**WHAT TO DO**
Would you give again, exactly, the lines running from the line with "会议 (1613, 155)" to the end of the data below, both included?
•••••
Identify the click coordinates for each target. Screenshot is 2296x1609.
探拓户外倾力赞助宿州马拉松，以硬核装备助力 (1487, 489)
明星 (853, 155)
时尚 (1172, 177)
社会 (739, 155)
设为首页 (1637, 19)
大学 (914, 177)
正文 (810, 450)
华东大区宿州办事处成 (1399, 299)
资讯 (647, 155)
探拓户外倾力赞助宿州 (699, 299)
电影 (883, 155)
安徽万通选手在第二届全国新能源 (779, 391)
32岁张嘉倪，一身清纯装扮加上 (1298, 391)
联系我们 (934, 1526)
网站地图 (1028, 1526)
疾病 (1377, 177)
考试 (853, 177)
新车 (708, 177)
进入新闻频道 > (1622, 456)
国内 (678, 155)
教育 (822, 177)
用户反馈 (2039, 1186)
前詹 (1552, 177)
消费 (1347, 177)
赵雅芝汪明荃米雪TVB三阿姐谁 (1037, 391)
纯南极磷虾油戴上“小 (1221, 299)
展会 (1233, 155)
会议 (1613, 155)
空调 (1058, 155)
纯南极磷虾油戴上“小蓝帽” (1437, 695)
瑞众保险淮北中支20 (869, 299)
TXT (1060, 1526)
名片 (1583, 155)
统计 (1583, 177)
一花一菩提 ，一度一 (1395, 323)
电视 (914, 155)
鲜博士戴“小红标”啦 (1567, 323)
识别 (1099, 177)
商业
•••••
**SOLUTION FOR THIS PROBLEM**
会议 (1613, 155)
空调 (1058, 155)
纯南极磷虾油戴上“小蓝帽” (1437, 695)
瑞众保险淮北中支20 (869, 299)
TXT (1060, 1526)
名片 (1583, 155)
统计 (1583, 177)
一花一菩提 ，一度一 (1395, 323)
电视 (914, 155)
鲜博士戴“小红标”啦 (1567, 323)
识别 (1099, 177)
商业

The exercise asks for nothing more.